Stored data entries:
━━━━

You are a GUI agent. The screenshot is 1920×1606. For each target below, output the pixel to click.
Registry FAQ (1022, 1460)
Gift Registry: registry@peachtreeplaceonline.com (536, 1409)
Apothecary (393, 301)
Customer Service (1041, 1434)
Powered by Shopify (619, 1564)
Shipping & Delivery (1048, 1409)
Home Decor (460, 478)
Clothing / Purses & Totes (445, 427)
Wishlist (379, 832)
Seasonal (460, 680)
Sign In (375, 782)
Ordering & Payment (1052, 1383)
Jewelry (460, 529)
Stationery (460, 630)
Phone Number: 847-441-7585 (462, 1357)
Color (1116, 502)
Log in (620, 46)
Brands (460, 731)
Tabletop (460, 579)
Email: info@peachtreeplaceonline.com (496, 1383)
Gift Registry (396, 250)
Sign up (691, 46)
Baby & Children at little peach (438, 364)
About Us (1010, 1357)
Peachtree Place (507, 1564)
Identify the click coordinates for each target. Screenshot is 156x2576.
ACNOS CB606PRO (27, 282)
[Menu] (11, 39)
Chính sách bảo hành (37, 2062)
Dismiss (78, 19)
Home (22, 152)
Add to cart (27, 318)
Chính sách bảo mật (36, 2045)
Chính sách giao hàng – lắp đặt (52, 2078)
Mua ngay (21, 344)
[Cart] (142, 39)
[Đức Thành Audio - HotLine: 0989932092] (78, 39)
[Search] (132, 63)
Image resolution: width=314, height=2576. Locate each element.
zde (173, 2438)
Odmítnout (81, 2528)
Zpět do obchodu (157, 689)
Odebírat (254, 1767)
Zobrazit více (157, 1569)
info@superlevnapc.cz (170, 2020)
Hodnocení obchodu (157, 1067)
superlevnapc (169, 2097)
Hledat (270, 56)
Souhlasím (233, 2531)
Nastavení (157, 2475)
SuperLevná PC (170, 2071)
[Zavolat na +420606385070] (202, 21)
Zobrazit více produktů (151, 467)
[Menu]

━━━━

● **About this exercise**: Please quote nothing but the lines from the line with "Odebírat (254, 1767)" through the end of the data above, exactly as written, ends included.

● **Exercise result**:
Odebírat (254, 1767)
Zobrazit více (157, 1569)
info@superlevnapc.cz (170, 2020)
Hodnocení obchodu (157, 1067)
superlevnapc (169, 2097)
Hledat (270, 56)
Souhlasím (233, 2531)
Nastavení (157, 2475)
SuperLevná PC (170, 2071)
[Zavolat na +420606385070] (202, 21)
Zobrazit více produktů (151, 467)
[Menu]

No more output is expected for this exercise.